About this exercise = Set down, please, exactly the lines below that run from the line with "Om oss (582, 2463)" to the line with "KREATYWNE LATO Z KULTURĄ (794, 1339)", both lines included.

Provided records =
=======
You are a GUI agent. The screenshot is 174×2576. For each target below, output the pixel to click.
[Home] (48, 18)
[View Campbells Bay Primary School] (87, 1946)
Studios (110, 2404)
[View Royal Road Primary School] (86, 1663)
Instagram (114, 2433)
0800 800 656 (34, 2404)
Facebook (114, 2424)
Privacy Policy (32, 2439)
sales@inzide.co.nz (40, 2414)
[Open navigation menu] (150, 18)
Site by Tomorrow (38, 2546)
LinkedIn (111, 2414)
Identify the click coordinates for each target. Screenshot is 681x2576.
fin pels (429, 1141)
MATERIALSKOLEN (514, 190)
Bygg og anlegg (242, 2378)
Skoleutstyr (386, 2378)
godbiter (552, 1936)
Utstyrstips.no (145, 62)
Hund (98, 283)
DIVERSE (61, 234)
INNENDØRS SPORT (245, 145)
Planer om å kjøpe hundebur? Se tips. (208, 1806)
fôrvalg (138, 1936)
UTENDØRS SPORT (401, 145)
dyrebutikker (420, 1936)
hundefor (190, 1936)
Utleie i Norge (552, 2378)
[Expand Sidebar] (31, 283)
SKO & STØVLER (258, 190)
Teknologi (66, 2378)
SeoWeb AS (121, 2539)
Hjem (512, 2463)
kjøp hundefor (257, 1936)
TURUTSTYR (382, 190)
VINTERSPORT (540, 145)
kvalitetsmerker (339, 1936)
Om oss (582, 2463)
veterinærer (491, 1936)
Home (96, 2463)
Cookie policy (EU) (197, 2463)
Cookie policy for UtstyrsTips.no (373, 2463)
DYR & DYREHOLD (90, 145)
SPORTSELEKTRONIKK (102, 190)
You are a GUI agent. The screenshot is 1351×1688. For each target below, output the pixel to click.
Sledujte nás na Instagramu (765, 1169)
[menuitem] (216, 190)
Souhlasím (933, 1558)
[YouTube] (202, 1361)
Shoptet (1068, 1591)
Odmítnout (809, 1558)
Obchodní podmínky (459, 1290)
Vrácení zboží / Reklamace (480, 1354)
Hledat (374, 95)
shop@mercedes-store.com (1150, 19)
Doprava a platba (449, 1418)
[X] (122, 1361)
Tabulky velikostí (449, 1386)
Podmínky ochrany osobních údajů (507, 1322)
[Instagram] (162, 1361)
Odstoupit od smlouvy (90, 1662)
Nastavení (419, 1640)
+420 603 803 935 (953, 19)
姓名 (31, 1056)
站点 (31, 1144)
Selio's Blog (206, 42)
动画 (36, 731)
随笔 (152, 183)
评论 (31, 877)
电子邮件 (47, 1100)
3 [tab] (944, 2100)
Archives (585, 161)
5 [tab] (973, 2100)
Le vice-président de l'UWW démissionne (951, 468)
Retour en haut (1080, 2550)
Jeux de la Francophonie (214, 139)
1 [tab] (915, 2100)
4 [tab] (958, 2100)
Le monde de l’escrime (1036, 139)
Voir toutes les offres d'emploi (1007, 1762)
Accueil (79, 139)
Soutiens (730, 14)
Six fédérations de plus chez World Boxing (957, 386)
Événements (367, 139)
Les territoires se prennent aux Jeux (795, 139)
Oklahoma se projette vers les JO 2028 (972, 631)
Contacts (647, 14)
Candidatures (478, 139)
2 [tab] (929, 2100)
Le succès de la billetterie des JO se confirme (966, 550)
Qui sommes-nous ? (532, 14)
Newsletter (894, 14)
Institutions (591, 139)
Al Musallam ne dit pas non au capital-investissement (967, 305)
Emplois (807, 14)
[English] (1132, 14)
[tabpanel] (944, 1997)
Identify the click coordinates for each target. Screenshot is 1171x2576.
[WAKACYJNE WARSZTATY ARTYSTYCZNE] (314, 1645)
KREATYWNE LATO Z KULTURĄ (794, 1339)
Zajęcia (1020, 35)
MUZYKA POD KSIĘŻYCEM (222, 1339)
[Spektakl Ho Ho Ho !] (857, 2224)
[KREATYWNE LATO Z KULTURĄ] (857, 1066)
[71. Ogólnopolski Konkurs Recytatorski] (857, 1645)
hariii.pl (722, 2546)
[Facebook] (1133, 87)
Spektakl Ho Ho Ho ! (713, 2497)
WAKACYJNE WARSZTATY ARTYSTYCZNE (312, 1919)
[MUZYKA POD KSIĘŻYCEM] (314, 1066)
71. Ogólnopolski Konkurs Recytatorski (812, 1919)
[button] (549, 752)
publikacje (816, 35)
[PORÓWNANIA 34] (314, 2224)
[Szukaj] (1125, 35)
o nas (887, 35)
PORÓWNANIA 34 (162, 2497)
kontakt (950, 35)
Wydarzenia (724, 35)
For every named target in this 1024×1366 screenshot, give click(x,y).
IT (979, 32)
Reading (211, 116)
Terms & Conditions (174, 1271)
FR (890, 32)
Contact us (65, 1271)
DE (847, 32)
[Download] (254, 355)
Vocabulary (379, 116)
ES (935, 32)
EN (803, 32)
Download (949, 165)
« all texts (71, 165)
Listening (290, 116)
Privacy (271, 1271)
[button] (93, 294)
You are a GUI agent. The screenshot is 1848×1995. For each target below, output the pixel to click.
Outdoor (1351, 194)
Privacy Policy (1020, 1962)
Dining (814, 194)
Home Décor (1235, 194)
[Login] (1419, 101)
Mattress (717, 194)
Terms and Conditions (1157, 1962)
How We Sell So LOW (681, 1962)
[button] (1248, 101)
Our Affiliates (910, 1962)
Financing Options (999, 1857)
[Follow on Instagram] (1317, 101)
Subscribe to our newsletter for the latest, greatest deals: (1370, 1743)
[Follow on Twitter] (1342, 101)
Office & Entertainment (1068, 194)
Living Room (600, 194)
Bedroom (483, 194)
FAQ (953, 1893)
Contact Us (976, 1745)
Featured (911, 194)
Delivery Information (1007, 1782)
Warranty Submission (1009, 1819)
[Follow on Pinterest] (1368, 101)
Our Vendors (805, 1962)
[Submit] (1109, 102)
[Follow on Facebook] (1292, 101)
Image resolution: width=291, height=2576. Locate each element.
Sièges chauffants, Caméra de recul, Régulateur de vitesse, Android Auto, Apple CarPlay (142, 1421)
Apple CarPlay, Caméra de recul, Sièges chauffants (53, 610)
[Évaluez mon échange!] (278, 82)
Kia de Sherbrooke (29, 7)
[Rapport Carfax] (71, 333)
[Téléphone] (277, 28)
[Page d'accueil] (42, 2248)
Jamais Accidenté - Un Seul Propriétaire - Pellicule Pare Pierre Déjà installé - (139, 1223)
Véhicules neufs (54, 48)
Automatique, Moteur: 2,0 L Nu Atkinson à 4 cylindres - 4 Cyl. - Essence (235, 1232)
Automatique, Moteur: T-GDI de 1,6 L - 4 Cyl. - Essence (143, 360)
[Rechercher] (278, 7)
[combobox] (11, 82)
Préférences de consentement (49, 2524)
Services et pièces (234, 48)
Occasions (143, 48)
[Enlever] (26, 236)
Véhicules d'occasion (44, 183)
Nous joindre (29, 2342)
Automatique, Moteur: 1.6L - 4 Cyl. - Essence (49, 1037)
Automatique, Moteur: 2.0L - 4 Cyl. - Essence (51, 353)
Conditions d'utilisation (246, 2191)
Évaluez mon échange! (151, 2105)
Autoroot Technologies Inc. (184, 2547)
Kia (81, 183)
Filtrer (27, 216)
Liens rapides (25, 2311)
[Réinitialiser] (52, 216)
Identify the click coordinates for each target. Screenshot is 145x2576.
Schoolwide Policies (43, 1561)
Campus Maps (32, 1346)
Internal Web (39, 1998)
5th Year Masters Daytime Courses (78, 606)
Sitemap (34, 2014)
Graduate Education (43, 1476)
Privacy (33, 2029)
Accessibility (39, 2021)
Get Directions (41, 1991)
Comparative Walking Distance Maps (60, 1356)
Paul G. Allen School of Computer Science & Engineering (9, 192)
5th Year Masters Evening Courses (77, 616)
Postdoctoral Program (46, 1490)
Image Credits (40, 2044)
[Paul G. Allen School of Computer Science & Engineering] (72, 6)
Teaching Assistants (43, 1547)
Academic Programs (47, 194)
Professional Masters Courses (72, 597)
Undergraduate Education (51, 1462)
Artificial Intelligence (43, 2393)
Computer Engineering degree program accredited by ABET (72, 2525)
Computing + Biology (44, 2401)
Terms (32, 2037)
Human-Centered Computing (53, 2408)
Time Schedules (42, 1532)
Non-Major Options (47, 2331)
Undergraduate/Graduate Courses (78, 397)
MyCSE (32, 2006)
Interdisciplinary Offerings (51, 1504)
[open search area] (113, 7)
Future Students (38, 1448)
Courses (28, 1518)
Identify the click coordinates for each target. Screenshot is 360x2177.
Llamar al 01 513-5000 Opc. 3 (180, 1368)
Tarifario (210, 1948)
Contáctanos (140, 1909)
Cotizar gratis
=======
Exercise solution =
Om oss (582, 2463)
veterinærer (491, 1936)
Home (96, 2463)
Cookie policy (EU) (197, 2463)
Cookie policy for UtstyrsTips.no (373, 2463)
DYR & DYREHOLD (90, 145)
SPORTSELEKTRONIKK (102, 190)
You are a GUI agent. The screenshot is 1351×1688. For each target below, output the pixel to click.
Sledujte nás na Instagramu (765, 1169)
[menuitem] (216, 190)
Souhlasím (933, 1558)
[YouTube] (202, 1361)
Shoptet (1068, 1591)
Odmítnout (809, 1558)
Obchodní podmínky (459, 1290)
Vrácení zboží / Reklamace (480, 1354)
Hledat (374, 95)
shop@mercedes-store.com (1150, 19)
Doprava a platba (449, 1418)
[X] (122, 1361)
Tabulky velikostí (449, 1386)
Podmínky ochrany osobních údajů (507, 1322)
[Instagram] (162, 1361)
Odstoupit od smlouvy (90, 1662)
Nastavení (419, 1640)
+420 603 803 935 (953, 19)
姓名 (31, 1056)
站点 (31, 1144)
Selio's Blog (206, 42)
动画 (36, 731)
随笔 (152, 183)
评论 (31, 877)
电子邮件 (47, 1100)
3 [tab] (944, 2100)
Archives (585, 161)
5 [tab] (973, 2100)
Le vice-président de l'UWW démissionne (951, 468)
Retour en haut (1080, 2550)
Jeux de la Francophonie (214, 139)
1 [tab] (915, 2100)
4 [tab] (958, 2100)
Le monde de l’escrime (1036, 139)
Voir toutes les offres d'emploi (1007, 1762)
Accueil (79, 139)
Soutiens (730, 14)
Six fédérations de plus chez World Boxing (957, 386)
Événements (367, 139)
Les territoires se prennent aux Jeux (795, 139)
Oklahoma se projette vers les JO 2028 (972, 631)
Contacts (647, 14)
Candidatures (478, 139)
2 [tab] (929, 2100)
Le succès de la billetterie des JO se confirme (966, 550)
Qui sommes-nous ? (532, 14)
Newsletter (894, 14)
Institutions (591, 139)
Al Musallam ne dit pas non au capital-investissement (967, 305)
Emplois (807, 14)
[English] (1132, 14)
[tabpanel] (944, 1997)
Identify the click coordinates for each target. Screenshot is 1171x2576.
[WAKACYJNE WARSZTATY ARTYSTYCZNE] (314, 1645)
KREATYWNE LATO Z KULTURĄ (794, 1339)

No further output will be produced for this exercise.